_Written task_.
Rewrite the entries below as a numbered list with the blank lines removed, covering only the span that starts at the line containing "Viewport: 393px width, 324px" and ends at the line containing "(x=296, y=144)", with both ends included.

(Word and element pointing entries)
** Start **

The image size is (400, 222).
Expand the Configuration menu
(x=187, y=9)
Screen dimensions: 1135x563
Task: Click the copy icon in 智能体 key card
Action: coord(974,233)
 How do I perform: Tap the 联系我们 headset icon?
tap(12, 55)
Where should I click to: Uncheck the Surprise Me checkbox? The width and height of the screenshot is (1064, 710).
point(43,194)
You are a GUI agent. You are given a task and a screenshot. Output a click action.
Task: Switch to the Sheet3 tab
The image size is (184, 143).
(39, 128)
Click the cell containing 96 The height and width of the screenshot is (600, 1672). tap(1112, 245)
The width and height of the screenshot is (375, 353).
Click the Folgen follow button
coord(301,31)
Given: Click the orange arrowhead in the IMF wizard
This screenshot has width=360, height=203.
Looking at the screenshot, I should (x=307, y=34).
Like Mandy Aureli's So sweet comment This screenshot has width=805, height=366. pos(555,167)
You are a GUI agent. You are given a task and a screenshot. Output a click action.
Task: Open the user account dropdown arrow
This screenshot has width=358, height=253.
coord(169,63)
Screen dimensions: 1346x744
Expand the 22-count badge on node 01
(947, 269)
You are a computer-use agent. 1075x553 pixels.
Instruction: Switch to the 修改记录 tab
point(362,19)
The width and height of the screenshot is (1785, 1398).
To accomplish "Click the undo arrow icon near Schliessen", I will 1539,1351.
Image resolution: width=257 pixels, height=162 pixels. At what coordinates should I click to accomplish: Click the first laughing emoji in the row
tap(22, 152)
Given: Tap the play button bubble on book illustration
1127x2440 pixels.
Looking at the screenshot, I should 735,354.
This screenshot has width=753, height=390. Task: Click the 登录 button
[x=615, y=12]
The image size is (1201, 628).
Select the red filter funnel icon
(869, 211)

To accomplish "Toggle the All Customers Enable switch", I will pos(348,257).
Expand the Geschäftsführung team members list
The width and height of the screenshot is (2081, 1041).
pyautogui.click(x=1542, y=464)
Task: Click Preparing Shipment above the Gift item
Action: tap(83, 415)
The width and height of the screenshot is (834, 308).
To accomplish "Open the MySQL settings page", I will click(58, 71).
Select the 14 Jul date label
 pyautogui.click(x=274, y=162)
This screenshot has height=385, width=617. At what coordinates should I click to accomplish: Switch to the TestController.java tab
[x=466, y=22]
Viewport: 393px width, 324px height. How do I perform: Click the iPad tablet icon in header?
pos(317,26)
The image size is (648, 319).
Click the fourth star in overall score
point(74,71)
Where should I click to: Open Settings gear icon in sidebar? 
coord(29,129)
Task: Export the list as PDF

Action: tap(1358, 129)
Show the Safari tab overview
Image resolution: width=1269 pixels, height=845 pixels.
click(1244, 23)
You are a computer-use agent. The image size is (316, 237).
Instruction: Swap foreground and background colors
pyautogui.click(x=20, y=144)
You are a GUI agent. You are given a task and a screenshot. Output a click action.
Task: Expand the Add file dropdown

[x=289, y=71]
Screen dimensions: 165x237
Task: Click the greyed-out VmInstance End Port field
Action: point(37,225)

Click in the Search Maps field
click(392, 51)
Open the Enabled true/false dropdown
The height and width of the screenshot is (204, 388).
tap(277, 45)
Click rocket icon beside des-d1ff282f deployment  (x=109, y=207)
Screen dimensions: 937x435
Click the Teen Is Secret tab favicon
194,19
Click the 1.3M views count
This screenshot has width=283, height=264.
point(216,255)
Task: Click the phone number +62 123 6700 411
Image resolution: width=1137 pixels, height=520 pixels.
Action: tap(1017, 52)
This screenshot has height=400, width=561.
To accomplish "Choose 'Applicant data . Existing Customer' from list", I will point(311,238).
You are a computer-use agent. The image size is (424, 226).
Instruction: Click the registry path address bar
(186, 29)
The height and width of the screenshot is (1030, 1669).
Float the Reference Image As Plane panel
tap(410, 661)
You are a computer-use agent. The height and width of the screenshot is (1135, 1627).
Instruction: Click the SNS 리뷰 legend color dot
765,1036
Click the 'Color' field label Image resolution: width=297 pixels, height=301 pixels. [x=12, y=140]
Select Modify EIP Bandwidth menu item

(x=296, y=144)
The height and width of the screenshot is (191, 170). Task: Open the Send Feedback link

** End **

_Problem solution_.
1. Viewport: 393px width, 324px height. How do I perform: Click the iPad tablet icon in header?
2. pos(317,26)
3. The image size is (648, 319).
4. Click the fourth star in overall score
5. point(74,71)
6. Where should I click to: Open Settings gear icon in sidebar? 
7. coord(29,129)
8. Task: Export the list as PDF
9. Action: tap(1358, 129)
10. Show the Safari tab overview
11. Image resolution: width=1269 pixels, height=845 pixels.
12. click(1244, 23)
13. You are a computer-use agent. The image size is (316, 237).
14. Instruction: Swap foreground and background colors
15. pyautogui.click(x=20, y=144)
16. You are a GUI agent. You are given a task and a screenshot. Output a click action.
17. Task: Expand the Add file dropdown
18. [x=289, y=71]
19. Screen dimensions: 165x237
20. Task: Click the greyed-out VmInstance End Port field
21. Action: point(37,225)
22. Click in the Search Maps field
23. click(392, 51)
24. Open the Enabled true/false dropdown
25. The height and width of the screenshot is (204, 388).
26. tap(277, 45)
27. Click rocket icon beside des-d1ff282f deployment  (x=109, y=207)
28. Screen dimensions: 937x435
29. Click the Teen Is Secret tab favicon
30. 194,19
31. Click the 1.3M views count
32. This screenshot has width=283, height=264.
33. point(216,255)
34. Task: Click the phone number +62 123 6700 411
35. Image resolution: width=1137 pixels, height=520 pixels.
36. Action: tap(1017, 52)
37. This screenshot has height=400, width=561.
38. To accomplish "Choose 'Applicant data . Existing Customer' from list", I will point(311,238).
39. You are a computer-use agent. The image size is (424, 226).
40. Instruction: Click the registry path address bar
41. (186, 29)
42. The height and width of the screenshot is (1030, 1669).
43. Float the Reference Image As Plane panel
44. tap(410, 661)
45. You are a computer-use agent. The height and width of the screenshot is (1135, 1627).
46. Instruction: Click the SNS 리뷰 legend color dot
47. 765,1036
48. Click the 'Color' field label Image resolution: width=297 pixels, height=301 pixels. [x=12, y=140]
49. Select Modify EIP Bandwidth menu item
50. (x=296, y=144)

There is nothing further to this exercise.